> **DATA SHOWN**

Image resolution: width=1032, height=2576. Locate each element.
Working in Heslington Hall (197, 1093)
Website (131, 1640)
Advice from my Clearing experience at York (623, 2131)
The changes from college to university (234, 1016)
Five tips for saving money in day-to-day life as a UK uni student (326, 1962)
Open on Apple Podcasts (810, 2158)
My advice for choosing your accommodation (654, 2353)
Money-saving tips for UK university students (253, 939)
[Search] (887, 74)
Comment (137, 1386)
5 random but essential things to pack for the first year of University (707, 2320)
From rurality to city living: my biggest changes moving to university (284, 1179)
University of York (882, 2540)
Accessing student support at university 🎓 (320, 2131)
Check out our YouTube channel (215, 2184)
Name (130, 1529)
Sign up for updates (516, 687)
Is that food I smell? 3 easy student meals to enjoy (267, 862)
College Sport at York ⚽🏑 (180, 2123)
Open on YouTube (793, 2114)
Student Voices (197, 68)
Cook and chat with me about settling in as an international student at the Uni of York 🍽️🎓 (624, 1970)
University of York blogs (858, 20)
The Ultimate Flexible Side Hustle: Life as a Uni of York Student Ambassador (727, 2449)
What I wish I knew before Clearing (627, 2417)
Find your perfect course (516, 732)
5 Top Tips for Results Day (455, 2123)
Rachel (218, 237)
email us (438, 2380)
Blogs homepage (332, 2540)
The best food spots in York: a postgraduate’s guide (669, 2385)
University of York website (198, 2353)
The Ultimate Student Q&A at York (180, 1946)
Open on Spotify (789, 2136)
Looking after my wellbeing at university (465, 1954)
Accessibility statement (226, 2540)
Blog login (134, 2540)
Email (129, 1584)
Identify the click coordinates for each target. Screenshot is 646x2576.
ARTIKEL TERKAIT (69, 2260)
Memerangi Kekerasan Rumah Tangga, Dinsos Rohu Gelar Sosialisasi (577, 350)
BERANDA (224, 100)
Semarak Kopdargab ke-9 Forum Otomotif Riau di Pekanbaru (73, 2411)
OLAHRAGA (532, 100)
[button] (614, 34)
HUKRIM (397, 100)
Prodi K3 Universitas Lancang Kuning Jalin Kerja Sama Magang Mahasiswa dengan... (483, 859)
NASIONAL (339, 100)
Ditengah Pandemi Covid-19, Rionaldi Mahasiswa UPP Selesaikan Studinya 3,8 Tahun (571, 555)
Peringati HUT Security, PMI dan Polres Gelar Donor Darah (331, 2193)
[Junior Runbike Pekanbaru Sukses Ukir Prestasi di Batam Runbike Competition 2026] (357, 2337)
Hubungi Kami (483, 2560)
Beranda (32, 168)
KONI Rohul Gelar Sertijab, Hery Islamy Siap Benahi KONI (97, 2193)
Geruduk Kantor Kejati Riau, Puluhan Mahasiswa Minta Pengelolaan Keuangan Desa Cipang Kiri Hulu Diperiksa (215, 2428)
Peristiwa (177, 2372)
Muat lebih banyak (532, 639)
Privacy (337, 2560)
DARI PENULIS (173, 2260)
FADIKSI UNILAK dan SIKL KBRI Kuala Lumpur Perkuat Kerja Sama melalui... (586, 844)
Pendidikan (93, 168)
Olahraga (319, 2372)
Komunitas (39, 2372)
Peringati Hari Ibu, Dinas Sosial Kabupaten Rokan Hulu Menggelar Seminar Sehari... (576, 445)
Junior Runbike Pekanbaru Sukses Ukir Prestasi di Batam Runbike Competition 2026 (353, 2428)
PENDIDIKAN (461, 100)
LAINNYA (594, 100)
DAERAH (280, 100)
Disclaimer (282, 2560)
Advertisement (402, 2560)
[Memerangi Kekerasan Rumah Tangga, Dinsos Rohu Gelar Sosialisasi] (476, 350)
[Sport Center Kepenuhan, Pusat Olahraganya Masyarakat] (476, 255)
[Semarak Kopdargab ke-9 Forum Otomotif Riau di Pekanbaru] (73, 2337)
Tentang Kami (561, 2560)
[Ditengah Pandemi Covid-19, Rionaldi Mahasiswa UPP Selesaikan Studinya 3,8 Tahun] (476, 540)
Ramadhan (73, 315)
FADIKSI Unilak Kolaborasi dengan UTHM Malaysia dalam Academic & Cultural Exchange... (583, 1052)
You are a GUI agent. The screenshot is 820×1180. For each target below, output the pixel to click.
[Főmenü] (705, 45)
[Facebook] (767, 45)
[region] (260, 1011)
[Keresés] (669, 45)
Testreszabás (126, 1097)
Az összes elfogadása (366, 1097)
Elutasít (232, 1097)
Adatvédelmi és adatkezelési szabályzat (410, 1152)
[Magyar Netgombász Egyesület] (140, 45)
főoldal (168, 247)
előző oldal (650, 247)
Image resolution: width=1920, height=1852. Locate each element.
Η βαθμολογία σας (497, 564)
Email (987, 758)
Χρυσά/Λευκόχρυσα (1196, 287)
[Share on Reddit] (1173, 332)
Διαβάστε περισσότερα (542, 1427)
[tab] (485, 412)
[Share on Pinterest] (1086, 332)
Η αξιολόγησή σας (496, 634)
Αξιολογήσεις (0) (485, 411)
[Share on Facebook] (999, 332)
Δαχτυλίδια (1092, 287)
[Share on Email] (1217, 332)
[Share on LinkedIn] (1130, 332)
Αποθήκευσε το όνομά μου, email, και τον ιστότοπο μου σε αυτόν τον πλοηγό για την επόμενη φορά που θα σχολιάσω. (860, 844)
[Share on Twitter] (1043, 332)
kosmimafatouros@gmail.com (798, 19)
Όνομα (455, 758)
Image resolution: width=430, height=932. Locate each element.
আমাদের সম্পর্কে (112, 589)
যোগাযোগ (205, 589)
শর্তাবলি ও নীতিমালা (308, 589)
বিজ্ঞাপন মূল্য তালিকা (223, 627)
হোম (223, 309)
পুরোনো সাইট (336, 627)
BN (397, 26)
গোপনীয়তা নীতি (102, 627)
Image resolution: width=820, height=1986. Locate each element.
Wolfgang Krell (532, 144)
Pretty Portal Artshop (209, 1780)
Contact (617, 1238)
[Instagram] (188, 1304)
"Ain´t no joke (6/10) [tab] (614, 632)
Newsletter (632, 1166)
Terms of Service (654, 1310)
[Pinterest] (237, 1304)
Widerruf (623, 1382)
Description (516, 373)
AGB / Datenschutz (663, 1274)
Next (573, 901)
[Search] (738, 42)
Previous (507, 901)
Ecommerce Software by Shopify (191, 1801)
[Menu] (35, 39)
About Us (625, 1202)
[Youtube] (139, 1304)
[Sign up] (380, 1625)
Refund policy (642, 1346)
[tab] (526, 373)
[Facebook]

> **TASK TO COMPLETE**
Reproduce the data exactly. All of it is needed.

> **RESULT**
Image resolution: width=1032, height=2576. Locate each element.
Working in Heslington Hall (197, 1093)
Website (131, 1640)
Advice from my Clearing experience at York (623, 2131)
The changes from college to university (234, 1016)
Five tips for saving money in day-to-day life as a UK uni student (326, 1962)
Open on Apple Podcasts (810, 2158)
My advice for choosing your accommodation (654, 2353)
Money-saving tips for UK university students (253, 939)
[Search] (887, 74)
Comment (137, 1386)
5 random but essential things to pack for the first year of University (707, 2320)
From rurality to city living: my biggest changes moving to university (284, 1179)
University of York (882, 2540)
Accessing student support at university 🎓 (320, 2131)
Check out our YouTube channel (215, 2184)
Name (130, 1529)
Sign up for updates (516, 687)
Is that food I smell? 3 easy student meals to enjoy (267, 862)
College Sport at York ⚽🏑 (180, 2123)
Open on YouTube (793, 2114)
Student Voices (197, 68)
Cook and chat with me about settling in as an international student at the Uni of York 🍽️🎓 (624, 1970)
University of York blogs (858, 20)
The Ultimate Flexible Side Hustle: Life as a Uni of York Student Ambassador (727, 2449)
What I wish I knew before Clearing (627, 2417)
Find your perfect course (516, 732)
5 Top Tips for Results Day (455, 2123)
Rachel (218, 237)
email us (438, 2380)
Blogs homepage (332, 2540)
The best food spots in York: a postgraduate’s guide (669, 2385)
University of York website (198, 2353)
The Ultimate Student Q&A at York (180, 1946)
Open on Spotify (789, 2136)
Looking after my wellbeing at university (465, 1954)
Accessibility statement (226, 2540)
Blog login (134, 2540)
Email (129, 1584)
Identify the click coordinates for each target. Screenshot is 646x2576.
ARTIKEL TERKAIT (69, 2260)
Memerangi Kekerasan Rumah Tangga, Dinsos Rohu Gelar Sosialisasi (577, 350)
BERANDA (224, 100)
Semarak Kopdargab ke-9 Forum Otomotif Riau di Pekanbaru (73, 2411)
OLAHRAGA (532, 100)
[button] (614, 34)
HUKRIM (397, 100)
Prodi K3 Universitas Lancang Kuning Jalin Kerja Sama Magang Mahasiswa dengan... (483, 859)
NASIONAL (339, 100)
Ditengah Pandemi Covid-19, Rionaldi Mahasiswa UPP Selesaikan Studinya 3,8 Tahun (571, 555)
Peringati HUT Security, PMI dan Polres Gelar Donor Darah (331, 2193)
[Junior Runbike Pekanbaru Sukses Ukir Prestasi di Batam Runbike Competition 2026] (357, 2337)
Hubungi Kami (483, 2560)
Beranda (32, 168)
KONI Rohul Gelar Sertijab, Hery Islamy Siap Benahi KONI (97, 2193)
Geruduk Kantor Kejati Riau, Puluhan Mahasiswa Minta Pengelolaan Keuangan Desa Cipang Kiri Hulu Diperiksa (215, 2428)
Peristiwa (177, 2372)
Muat lebih banyak (532, 639)
Privacy (337, 2560)
DARI PENULIS (173, 2260)
FADIKSI UNILAK dan SIKL KBRI Kuala Lumpur Perkuat Kerja Sama melalui... (586, 844)
Pendidikan (93, 168)
Olahraga (319, 2372)
Komunitas (39, 2372)
Peringati Hari Ibu, Dinas Sosial Kabupaten Rokan Hulu Menggelar Seminar Sehari... (576, 445)
Junior Runbike Pekanbaru Sukses Ukir Prestasi di Batam Runbike Competition 2026 (353, 2428)
PENDIDIKAN (461, 100)
LAINNYA (594, 100)
DAERAH (280, 100)
Disclaimer (282, 2560)
Advertisement (402, 2560)
[Memerangi Kekerasan Rumah Tangga, Dinsos Rohu Gelar Sosialisasi] (476, 350)
[Sport Center Kepenuhan, Pusat Olahraganya Masyarakat] (476, 255)
[Semarak Kopdargab ke-9 Forum Otomotif Riau di Pekanbaru] (73, 2337)
Tentang Kami (561, 2560)
[Ditengah Pandemi Covid-19, Rionaldi Mahasiswa UPP Selesaikan Studinya 3,8 Tahun] (476, 540)
Ramadhan (73, 315)
FADIKSI Unilak Kolaborasi dengan UTHM Malaysia dalam Academic & Cultural Exchange... (583, 1052)
You are a GUI agent. The screenshot is 820×1180. For each target below, output the pixel to click.
[Főmenü] (705, 45)
[Facebook] (767, 45)
[region] (260, 1011)
[Keresés] (669, 45)
Testreszabás (126, 1097)
Az összes elfogadása (366, 1097)
Elutasít (232, 1097)
Adatvédelmi és adatkezelési szabályzat (410, 1152)
[Magyar Netgombász Egyesület] (140, 45)
főoldal (168, 247)
előző oldal (650, 247)
Image resolution: width=1920, height=1852. Locate each element.
Η βαθμολογία σας (497, 564)
Email (987, 758)
Χρυσά/Λευκόχρυσα (1196, 287)
[Share on Reddit] (1173, 332)
Διαβάστε περισσότερα (542, 1427)
[tab] (485, 412)
[Share on Pinterest] (1086, 332)
Η αξιολόγησή σας (496, 634)
Αξιολογήσεις (0) (485, 411)
[Share on Facebook] (999, 332)
Δαχτυλίδια (1092, 287)
[Share on Email] (1217, 332)
[Share on LinkedIn] (1130, 332)
Αποθήκευσε το όνομά μου, email, και τον ιστότοπο μου σε αυτόν τον πλοηγό για την επόμενη φορά που θα σχολιάσω. (860, 844)
[Share on Twitter] (1043, 332)
kosmimafatouros@gmail.com (798, 19)
Όνομα (455, 758)
Image resolution: width=430, height=932. Locate each element.
আমাদের সম্পর্কে (112, 589)
যোগাযোগ (205, 589)
শর্তাবলি ও নীতিমালা (308, 589)
বিজ্ঞাপন মূল্য তালিকা (223, 627)
হোম (223, 309)
পুরোনো সাইট (336, 627)
BN (397, 26)
গোপনীয়তা নীতি (102, 627)
Image resolution: width=820, height=1986. Locate each element.
Wolfgang Krell (532, 144)
Pretty Portal Artshop (209, 1780)
Contact (617, 1238)
[Instagram] (188, 1304)
"Ain´t no joke (6/10) [tab] (614, 632)
Newsletter (632, 1166)
Terms of Service (654, 1310)
[Pinterest] (237, 1304)
Widerruf (623, 1382)
Description (516, 373)
AGB / Datenschutz (663, 1274)
Next (573, 901)
[Search] (738, 42)
Previous (507, 901)
Ecommerce Software by Shopify (191, 1801)
[Menu] (35, 39)
About Us (625, 1202)
[Youtube] (139, 1304)
[Sign up] (380, 1625)
Refund policy (642, 1346)
[tab] (526, 373)
[Facebook]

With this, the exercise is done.